I found this site while working on mindful eating, and ended up appreciating the techniques to help settle my body. The podcast episodes feel authentic, and there is a list of several other podcast resources (haven’t tried them all).

Climbing PoeTree – Alixa Garcia and Naima Penniman

When I want to be fired up and calmed down, somehow at the same time, I click on the Experience tab of this website. I saw Alixa and Naima perform twice at OSU during grad school, and since then my favorite study break is to binge watch YouTube videos of their performances. Like many, my all-time favorite is the poem “Being Human.”
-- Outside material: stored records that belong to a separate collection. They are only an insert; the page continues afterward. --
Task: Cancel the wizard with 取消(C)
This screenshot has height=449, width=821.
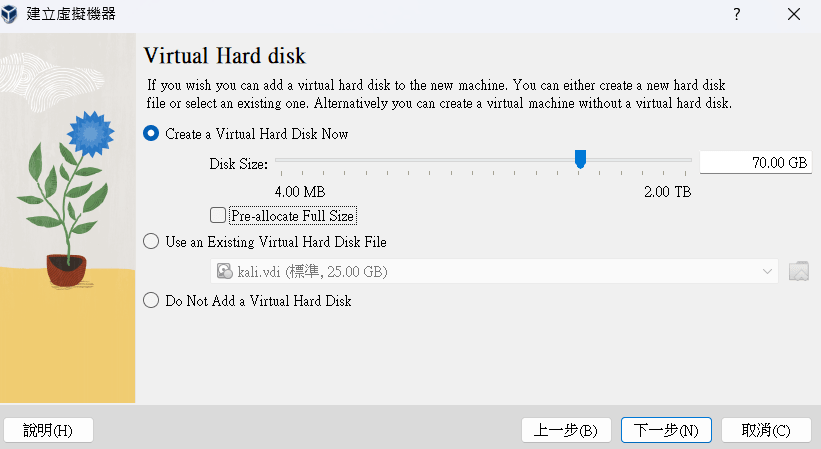Action: pos(766,430)
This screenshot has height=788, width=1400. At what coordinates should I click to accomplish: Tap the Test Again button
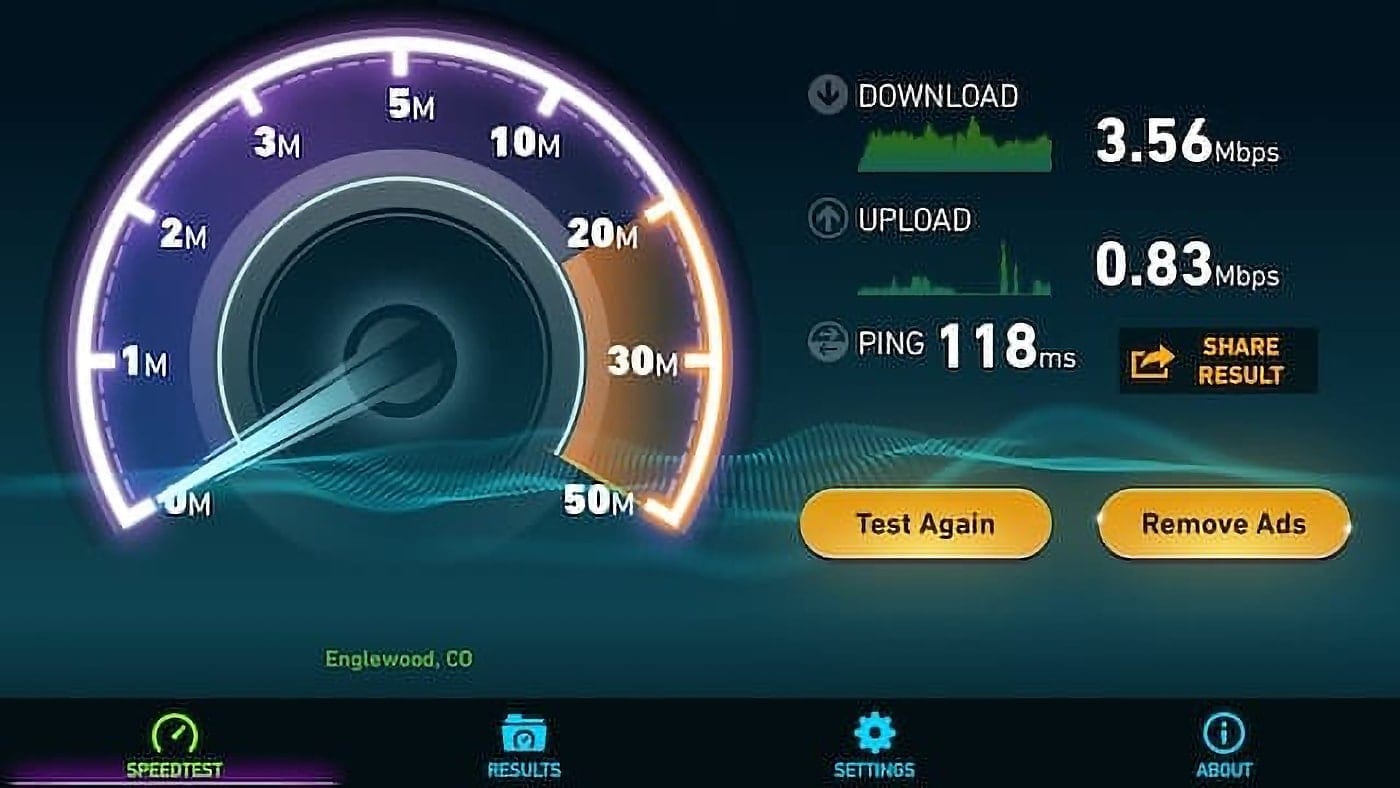coord(926,523)
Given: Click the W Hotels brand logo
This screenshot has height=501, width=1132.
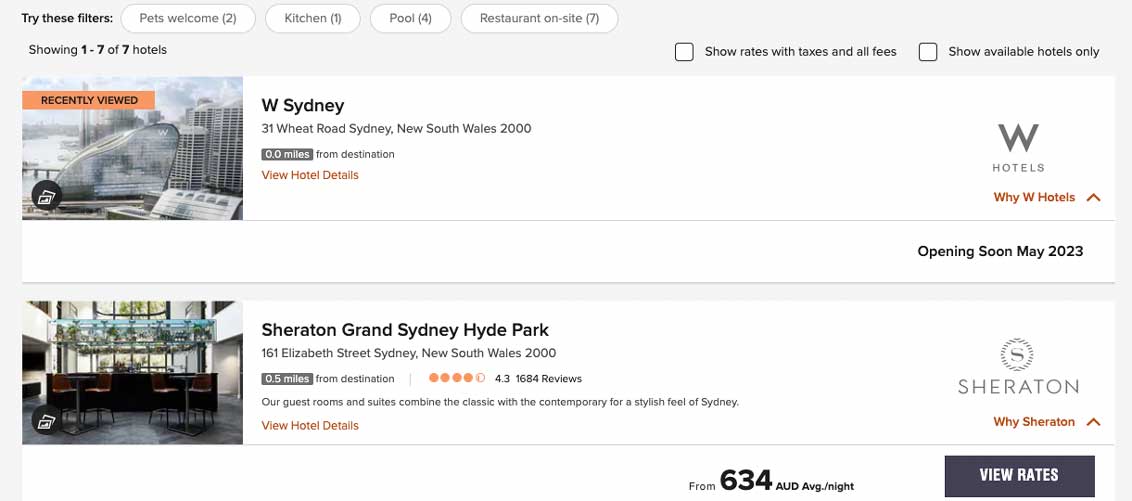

The Couragemakers podcast - by Meg Kissack

Honestly, I haven’t fully explored the blog and podcast, but appreciate what I have heard so far. Meg Kissack interviews women forging original paths with heavy doses of creativity. She also maintains a blog called “That Hummingbird Life.” I decided to share it simply because it has done enough to bring my awareness and intention towards developing the part of me that is an encourager. I like the idea of amplifying women’s voices.

25 Stories for Peace

A collection of tough (but inspiring!) stories may not be everyone’s idea of a relaxing time, but I love finding them. From my ESL teaching days, I still have a habit of searching for compelling and accessible reading passages, images, and graphics. (Where was Pinterest in 1999 when my picture file was 10 binders deep?) When I don’t feel like I can commit to cracking a novel, or there are already 3 books on the nightstand, I love a quick read from my story collections. In the same line--but with a completely different theme-- the Mysteries Abound podcast has well over 150 episodes of narrated stories about “the unusual, the strange, the perplexing and the down-right odd.”

Weightless by Marconi Union

The most relaxing song in the world, according to science 

Soul Music podcast

This podcast is currently #2 on my Best Ever list. My girls are permanently ranked #1, so #2 is quite an honor. Soul Music is a BBC Radio program, with each episode being an exploration of the personal and cultural impact of a single song (or genre). My three favorites are “You Are My Sunshine,” “True Colors,” and “Songs of the Civil Rights Movement.”  FYI, you might cry.

At some point, the list was loosely organized into professional and personal resources, but I hope the distinction is as blurred for you as it is for me, and you’ll find ways to use them in all areas of life. Perhaps one of these recommendations will bring to mind a few treasures that make you smile…and inspire you to share them. Take good care.